# [Problem requirements]
Read through the lines below for the string "post" and copy each one that has it.

(Dataset entries)
-----

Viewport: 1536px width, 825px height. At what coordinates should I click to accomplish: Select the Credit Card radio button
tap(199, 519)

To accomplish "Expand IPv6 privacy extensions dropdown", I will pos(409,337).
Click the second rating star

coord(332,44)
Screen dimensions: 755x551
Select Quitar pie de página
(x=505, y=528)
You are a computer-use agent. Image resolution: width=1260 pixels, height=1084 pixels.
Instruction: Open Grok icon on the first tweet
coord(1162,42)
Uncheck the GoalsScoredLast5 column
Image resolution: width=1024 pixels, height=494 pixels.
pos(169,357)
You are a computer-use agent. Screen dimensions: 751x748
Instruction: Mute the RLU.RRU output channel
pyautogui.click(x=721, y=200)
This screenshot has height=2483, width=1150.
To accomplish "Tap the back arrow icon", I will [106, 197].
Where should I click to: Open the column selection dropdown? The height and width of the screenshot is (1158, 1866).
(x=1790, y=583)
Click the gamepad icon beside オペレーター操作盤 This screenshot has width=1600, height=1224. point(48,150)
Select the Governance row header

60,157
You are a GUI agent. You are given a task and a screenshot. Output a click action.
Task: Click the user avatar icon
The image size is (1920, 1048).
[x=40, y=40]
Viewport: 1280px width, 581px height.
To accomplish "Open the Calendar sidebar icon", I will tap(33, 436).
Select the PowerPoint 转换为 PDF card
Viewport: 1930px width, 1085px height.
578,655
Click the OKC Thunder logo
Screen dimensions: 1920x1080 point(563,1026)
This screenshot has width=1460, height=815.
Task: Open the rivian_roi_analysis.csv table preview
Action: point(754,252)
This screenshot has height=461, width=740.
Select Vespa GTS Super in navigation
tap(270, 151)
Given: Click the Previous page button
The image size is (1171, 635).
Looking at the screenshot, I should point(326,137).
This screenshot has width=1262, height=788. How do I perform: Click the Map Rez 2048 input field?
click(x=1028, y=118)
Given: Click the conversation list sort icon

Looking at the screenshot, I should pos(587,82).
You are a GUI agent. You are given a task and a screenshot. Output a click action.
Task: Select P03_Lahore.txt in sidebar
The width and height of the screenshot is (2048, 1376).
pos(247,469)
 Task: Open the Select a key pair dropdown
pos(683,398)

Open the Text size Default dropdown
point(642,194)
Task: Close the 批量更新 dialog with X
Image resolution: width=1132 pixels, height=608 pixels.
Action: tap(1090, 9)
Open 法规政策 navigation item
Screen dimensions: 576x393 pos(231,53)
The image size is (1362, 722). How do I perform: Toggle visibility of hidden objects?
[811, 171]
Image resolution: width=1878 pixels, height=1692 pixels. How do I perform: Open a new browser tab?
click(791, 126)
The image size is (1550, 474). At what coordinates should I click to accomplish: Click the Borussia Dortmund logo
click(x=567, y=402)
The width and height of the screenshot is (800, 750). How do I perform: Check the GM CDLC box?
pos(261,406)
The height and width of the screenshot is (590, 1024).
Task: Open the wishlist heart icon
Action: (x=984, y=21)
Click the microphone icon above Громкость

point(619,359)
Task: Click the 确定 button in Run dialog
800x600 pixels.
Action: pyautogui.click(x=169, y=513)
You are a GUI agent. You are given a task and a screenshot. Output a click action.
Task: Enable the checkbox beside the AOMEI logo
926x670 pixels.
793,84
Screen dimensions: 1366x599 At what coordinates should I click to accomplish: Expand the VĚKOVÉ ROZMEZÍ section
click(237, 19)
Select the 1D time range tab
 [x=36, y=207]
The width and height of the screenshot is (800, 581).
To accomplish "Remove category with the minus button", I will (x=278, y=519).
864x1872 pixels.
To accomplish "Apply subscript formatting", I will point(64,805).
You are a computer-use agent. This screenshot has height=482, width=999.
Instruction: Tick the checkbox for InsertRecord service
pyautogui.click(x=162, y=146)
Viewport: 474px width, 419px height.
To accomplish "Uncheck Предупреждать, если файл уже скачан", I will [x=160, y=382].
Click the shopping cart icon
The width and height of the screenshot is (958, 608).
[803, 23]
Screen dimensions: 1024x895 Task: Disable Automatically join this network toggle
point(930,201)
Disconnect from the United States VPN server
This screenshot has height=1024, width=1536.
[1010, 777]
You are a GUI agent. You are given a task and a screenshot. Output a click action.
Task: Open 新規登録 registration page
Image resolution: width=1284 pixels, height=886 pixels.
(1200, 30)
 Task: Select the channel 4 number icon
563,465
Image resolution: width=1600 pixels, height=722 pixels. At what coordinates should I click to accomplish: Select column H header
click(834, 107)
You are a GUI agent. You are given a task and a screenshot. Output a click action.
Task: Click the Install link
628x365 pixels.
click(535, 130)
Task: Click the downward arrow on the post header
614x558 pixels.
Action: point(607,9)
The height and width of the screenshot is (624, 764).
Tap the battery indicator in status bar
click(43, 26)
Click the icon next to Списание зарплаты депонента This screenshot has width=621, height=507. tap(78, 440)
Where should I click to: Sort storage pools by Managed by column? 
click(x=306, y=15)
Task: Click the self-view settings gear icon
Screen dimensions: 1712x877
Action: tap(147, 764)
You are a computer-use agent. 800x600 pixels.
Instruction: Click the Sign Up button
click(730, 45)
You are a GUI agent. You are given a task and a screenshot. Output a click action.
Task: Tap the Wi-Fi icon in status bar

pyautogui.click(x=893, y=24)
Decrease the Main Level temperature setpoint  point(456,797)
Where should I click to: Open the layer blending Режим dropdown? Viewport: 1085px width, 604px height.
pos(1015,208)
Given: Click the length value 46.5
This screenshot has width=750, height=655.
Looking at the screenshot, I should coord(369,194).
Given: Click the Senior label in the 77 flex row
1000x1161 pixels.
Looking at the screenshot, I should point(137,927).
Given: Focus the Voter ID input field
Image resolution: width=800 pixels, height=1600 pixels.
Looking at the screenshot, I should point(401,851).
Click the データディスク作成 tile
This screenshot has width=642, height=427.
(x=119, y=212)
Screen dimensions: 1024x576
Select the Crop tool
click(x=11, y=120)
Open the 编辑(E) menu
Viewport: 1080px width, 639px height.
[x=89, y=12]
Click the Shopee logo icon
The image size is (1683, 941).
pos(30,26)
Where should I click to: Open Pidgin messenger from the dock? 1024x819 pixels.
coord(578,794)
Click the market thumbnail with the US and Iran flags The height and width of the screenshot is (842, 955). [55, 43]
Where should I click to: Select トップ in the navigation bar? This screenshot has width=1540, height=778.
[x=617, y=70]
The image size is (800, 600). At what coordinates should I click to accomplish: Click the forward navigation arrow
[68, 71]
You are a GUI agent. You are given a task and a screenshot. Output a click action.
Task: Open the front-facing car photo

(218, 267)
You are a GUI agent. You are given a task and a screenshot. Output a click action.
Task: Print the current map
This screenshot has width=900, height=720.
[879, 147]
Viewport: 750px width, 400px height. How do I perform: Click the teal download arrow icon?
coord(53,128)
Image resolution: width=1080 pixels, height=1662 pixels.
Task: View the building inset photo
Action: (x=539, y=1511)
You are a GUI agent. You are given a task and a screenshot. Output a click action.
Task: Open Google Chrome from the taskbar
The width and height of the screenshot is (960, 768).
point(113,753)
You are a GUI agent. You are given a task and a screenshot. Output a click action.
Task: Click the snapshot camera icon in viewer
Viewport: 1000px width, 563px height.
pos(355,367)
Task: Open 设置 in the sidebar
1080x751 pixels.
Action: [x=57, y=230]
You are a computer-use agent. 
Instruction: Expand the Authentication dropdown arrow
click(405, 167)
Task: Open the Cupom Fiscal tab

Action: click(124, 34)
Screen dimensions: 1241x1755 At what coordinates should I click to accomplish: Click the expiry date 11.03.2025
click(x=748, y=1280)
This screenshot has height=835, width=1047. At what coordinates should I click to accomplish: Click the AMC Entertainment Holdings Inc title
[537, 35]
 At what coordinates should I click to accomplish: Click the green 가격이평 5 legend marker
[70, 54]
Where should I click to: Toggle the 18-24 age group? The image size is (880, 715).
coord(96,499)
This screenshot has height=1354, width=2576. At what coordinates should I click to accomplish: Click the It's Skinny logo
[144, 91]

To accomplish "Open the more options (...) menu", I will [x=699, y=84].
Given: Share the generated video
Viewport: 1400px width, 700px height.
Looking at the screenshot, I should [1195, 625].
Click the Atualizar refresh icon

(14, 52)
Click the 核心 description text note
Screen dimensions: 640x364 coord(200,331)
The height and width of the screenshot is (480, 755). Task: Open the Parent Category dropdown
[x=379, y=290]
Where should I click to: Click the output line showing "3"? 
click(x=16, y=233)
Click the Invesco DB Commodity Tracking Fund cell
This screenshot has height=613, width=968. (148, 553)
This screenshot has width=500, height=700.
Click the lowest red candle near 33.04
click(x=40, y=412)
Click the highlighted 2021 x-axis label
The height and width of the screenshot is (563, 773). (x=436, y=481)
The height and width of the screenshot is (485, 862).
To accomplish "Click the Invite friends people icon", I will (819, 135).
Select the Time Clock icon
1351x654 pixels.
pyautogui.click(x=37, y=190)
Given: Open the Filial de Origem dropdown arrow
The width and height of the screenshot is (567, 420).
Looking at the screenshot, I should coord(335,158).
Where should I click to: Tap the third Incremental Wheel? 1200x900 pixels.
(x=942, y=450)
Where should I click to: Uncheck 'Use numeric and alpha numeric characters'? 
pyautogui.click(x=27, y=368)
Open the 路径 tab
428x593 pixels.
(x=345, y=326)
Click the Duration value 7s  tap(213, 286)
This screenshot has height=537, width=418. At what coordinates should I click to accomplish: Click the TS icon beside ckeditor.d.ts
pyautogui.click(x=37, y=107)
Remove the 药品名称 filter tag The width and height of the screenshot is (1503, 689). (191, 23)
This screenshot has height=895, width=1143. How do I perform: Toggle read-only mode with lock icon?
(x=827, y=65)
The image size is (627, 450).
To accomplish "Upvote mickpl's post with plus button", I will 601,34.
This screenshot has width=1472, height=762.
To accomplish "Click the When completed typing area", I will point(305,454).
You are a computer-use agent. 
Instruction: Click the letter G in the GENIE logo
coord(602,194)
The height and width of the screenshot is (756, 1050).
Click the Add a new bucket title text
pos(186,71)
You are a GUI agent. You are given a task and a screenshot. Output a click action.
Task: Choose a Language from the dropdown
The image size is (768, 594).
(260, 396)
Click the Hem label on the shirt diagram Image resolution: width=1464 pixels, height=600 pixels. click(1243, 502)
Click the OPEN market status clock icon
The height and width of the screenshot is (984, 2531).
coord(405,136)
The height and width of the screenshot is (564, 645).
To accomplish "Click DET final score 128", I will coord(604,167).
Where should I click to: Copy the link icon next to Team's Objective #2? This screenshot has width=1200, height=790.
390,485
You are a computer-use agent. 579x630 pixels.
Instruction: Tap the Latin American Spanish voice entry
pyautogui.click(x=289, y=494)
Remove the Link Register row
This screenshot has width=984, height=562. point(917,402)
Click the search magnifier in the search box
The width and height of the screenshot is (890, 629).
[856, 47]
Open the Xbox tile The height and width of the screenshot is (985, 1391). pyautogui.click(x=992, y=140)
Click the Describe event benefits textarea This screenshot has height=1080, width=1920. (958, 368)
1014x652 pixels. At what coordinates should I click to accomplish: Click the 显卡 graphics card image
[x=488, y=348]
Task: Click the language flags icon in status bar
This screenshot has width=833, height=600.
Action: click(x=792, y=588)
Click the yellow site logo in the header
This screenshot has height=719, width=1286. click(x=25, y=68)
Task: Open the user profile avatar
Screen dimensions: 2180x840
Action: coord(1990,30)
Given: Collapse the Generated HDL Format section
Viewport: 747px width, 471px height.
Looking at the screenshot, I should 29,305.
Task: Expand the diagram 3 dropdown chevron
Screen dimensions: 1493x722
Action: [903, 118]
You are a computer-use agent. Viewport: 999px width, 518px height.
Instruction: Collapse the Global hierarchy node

-----

# [Exercise result]
Task: Click the downward arrow on the post header
To accomplish "Upvote mickpl's post with plus button", I will 601,34.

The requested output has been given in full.